▶ **ABOUT THIS TASK**:
Retype the records exactly, including every line.

── RECORDS FOR THE EXERCISE

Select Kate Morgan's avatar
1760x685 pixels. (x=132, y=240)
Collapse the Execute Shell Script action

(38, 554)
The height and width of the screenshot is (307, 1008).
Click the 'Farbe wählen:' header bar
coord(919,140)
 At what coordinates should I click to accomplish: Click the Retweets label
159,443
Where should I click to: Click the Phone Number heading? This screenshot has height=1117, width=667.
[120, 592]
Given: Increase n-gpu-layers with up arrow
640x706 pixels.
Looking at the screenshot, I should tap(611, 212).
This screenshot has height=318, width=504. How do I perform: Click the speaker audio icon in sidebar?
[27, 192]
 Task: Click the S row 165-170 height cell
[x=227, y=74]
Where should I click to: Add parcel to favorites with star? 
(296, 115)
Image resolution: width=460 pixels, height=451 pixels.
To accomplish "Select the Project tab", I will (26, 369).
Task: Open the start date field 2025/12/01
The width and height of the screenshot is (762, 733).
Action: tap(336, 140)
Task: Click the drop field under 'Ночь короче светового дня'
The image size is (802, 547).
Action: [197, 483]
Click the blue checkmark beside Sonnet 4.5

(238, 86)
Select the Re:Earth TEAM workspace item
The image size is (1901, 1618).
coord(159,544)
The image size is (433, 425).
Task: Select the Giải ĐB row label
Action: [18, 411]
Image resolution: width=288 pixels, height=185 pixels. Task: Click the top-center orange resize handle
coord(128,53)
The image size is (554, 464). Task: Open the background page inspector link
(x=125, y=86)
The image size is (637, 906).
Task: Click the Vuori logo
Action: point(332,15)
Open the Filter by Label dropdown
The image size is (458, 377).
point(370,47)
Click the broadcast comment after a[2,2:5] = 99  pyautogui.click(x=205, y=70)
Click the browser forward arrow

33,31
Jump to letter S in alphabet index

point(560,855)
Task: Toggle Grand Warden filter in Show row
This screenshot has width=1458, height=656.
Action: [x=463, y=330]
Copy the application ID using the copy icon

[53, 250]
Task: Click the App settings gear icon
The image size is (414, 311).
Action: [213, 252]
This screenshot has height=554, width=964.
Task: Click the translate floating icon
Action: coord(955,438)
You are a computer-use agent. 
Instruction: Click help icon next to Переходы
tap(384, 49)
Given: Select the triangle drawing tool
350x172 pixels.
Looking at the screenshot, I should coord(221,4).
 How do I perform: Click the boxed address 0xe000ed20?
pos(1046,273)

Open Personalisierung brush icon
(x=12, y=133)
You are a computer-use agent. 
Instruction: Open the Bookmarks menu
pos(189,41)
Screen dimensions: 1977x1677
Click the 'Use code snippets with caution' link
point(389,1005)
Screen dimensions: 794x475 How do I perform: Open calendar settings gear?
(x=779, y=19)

────

▶ **RESULT BELOW**:
Select Kate Morgan's avatar
1760x685 pixels. (x=132, y=240)
Collapse the Execute Shell Script action

(38, 554)
The height and width of the screenshot is (307, 1008).
Click the 'Farbe wählen:' header bar
coord(919,140)
 At what coordinates should I click to accomplish: Click the Retweets label
159,443
Where should I click to: Click the Phone Number heading? This screenshot has height=1117, width=667.
[120, 592]
Given: Increase n-gpu-layers with up arrow
640x706 pixels.
Looking at the screenshot, I should tap(611, 212).
This screenshot has height=318, width=504. How do I perform: Click the speaker audio icon in sidebar?
[27, 192]
 Task: Click the S row 165-170 height cell
[x=227, y=74]
Where should I click to: Add parcel to favorites with star? 
(296, 115)
Image resolution: width=460 pixels, height=451 pixels.
To accomplish "Select the Project tab", I will (26, 369).
Task: Open the start date field 2025/12/01
The width and height of the screenshot is (762, 733).
Action: tap(336, 140)
Task: Click the drop field under 'Ночь короче светового дня'
The image size is (802, 547).
Action: [197, 483]
Click the blue checkmark beside Sonnet 4.5

(238, 86)
Select the Re:Earth TEAM workspace item
The image size is (1901, 1618).
coord(159,544)
The image size is (433, 425).
Task: Select the Giải ĐB row label
Action: [18, 411]
Image resolution: width=288 pixels, height=185 pixels. Task: Click the top-center orange resize handle
coord(128,53)
The image size is (554, 464). Task: Open the background page inspector link
(x=125, y=86)
The image size is (637, 906).
Task: Click the Vuori logo
Action: point(332,15)
Open the Filter by Label dropdown
The image size is (458, 377).
point(370,47)
Click the broadcast comment after a[2,2:5] = 99  pyautogui.click(x=205, y=70)
Click the browser forward arrow

33,31
Jump to letter S in alphabet index

point(560,855)
Task: Toggle Grand Warden filter in Show row
This screenshot has width=1458, height=656.
Action: [x=463, y=330]
Copy the application ID using the copy icon

[53, 250]
Task: Click the App settings gear icon
The image size is (414, 311).
Action: [213, 252]
This screenshot has height=554, width=964.
Task: Click the translate floating icon
Action: coord(955,438)
You are a computer-use agent. 
Instruction: Click help icon next to Переходы
tap(384, 49)
Given: Select the triangle drawing tool
350x172 pixels.
Looking at the screenshot, I should coord(221,4).
 How do I perform: Click the boxed address 0xe000ed20?
pos(1046,273)

Open Personalisierung brush icon
(x=12, y=133)
You are a computer-use agent. 
Instruction: Open the Bookmarks menu
pos(189,41)
Screen dimensions: 1977x1677
Click the 'Use code snippets with caution' link
point(389,1005)
Screen dimensions: 794x475 How do I perform: Open calendar settings gear?
(x=779, y=19)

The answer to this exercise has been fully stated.